*** INFORMATION SUPPLIED ***
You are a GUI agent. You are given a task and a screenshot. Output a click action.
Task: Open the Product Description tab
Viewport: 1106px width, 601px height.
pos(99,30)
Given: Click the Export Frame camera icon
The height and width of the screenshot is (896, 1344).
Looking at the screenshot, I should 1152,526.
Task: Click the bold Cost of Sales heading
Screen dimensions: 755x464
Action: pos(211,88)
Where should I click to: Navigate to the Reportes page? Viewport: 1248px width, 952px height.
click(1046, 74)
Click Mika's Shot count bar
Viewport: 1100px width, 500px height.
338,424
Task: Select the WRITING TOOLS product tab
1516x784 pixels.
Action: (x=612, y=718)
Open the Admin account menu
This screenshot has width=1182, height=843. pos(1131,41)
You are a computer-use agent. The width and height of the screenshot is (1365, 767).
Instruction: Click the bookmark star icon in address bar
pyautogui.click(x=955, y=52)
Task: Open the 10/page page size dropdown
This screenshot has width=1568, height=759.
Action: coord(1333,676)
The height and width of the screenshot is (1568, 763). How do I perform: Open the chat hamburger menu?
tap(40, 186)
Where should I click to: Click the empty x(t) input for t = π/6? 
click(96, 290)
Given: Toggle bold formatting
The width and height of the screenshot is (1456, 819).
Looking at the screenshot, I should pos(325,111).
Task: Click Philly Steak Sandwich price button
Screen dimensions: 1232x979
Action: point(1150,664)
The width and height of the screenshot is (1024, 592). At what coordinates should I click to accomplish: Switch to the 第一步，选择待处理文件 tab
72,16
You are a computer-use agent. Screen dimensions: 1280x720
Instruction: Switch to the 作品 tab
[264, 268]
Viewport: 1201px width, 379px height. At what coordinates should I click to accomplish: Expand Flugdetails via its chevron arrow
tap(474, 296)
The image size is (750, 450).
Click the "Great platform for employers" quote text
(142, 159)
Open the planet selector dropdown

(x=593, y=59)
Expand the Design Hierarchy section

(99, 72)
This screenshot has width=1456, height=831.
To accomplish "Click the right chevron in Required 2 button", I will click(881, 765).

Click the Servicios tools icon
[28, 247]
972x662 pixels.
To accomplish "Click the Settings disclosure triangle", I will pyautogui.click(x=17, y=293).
***
[TASK INSTRUCTIONS]: Copy every row above verbatim.

[COMPLETE RESPONSE]:
You are a GUI agent. You are given a task and a screenshot. Output a click action.
Task: Open the Product Description tab
Viewport: 1106px width, 601px height.
pos(99,30)
Given: Click the Export Frame camera icon
The height and width of the screenshot is (896, 1344).
Looking at the screenshot, I should 1152,526.
Task: Click the bold Cost of Sales heading
Screen dimensions: 755x464
Action: pos(211,88)
Where should I click to: Navigate to the Reportes page? Viewport: 1248px width, 952px height.
click(1046, 74)
Click Mika's Shot count bar
Viewport: 1100px width, 500px height.
338,424
Task: Select the WRITING TOOLS product tab
1516x784 pixels.
Action: (x=612, y=718)
Open the Admin account menu
This screenshot has width=1182, height=843. pos(1131,41)
You are a computer-use agent. The width and height of the screenshot is (1365, 767).
Instruction: Click the bookmark star icon in address bar
pyautogui.click(x=955, y=52)
Task: Open the 10/page page size dropdown
This screenshot has width=1568, height=759.
Action: coord(1333,676)
The height and width of the screenshot is (1568, 763). How do I perform: Open the chat hamburger menu?
tap(40, 186)
Where should I click to: Click the empty x(t) input for t = π/6? 
click(96, 290)
Given: Toggle bold formatting
The width and height of the screenshot is (1456, 819).
Looking at the screenshot, I should pos(325,111).
Task: Click Philly Steak Sandwich price button
Screen dimensions: 1232x979
Action: point(1150,664)
The width and height of the screenshot is (1024, 592). At what coordinates should I click to accomplish: Switch to the 第一步，选择待处理文件 tab
72,16
You are a computer-use agent. Screen dimensions: 1280x720
Instruction: Switch to the 作品 tab
[264, 268]
Viewport: 1201px width, 379px height. At what coordinates should I click to accomplish: Expand Flugdetails via its chevron arrow
tap(474, 296)
The image size is (750, 450).
Click the "Great platform for employers" quote text
(142, 159)
Open the planet selector dropdown

(x=593, y=59)
Expand the Design Hierarchy section

(99, 72)
This screenshot has width=1456, height=831.
To accomplish "Click the right chevron in Required 2 button", I will click(881, 765).

Click the Servicios tools icon
[28, 247]
972x662 pixels.
To accomplish "Click the Settings disclosure triangle", I will pyautogui.click(x=17, y=293).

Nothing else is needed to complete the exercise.